Loteria - minha vida estava mais para roleta russa. Súbito, as dores iam se esgotando. (Não é que a medicina costuma funcionar quando se tem fé? Sem teorias conspiratórias dessa vez...) Mas, não obstante, as memórias - sim, aquelas mesmas de outrora - faziam-se por presentes. E estas se desviravam em intrigas. E estas, cismas - e estas, iniquidades. (Pronto. Num átimo, voltara ao meu estado habitual de funcionalidade.)
Ah!, mas esta condição mais ou menos de ser - e de sentir - não é mesmo adorável? Em tempo, a hora do almoço ainda havia de chegar...
Bem, esses momentos de depressão pós-ebriedade não são lá os melhores para se fazer quaisquer espécies de julgamento; mas, não obstante, algumas considerações - e condenações - eram de fato inevitáveis. Mudanças se faziam por necessárias. Mudanças significativas, mudanças em âmbitos diversos. Deveria parar com as irracionalidades - com os excessos e os quiproquós. Haveria de criar um modo para tal árduo traçado. (Mas como, exatamente como, diabos!, iria fazer isso? Em todo o caso, envolto em divagações é que não consegui-lo-ia...) Ora!, eu possuía um nome a zelar - qual mesmo, não importa. Pois bem, estava definido - de novas e sagazes atitudes se ordenariam os meus dias. "O pensamento é o labor da inteligência, a imaginação é a voluptuosidade. Substituir o pensamento pela fantasia é confundir veneno com alimento." Portanto, sem paixões arlequinescas de minha parte!...
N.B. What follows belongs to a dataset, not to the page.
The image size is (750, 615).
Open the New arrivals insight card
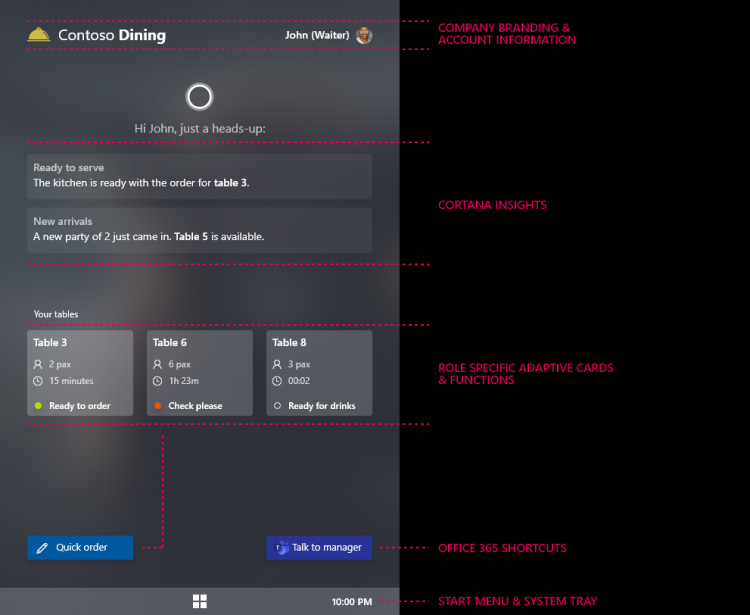click(200, 230)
Ah!, mas como um venenozinho é vital para nossas vontades - as volúpias. O que fazer quando quer-se o que não se tem, e principalmente quando o que se quer não se justifica? Desvirtuamo-nos até não mais poder - porque da razão se é inútil dizer em condições tais. Mas, não obstante, que eu não perca o foco: mudanças, rumos, sentido! (Não necessariamente sob esta ordem.) Porém, antes disso tudo, outro par de comprimidos só para cobrir as necessárias garantias, mais um sábado à-toa - e um suspirozinho de nada, o último que seja!, por aquela danadinha miserável... Por todas elas, por todas elas!, digo e não digo mais nada.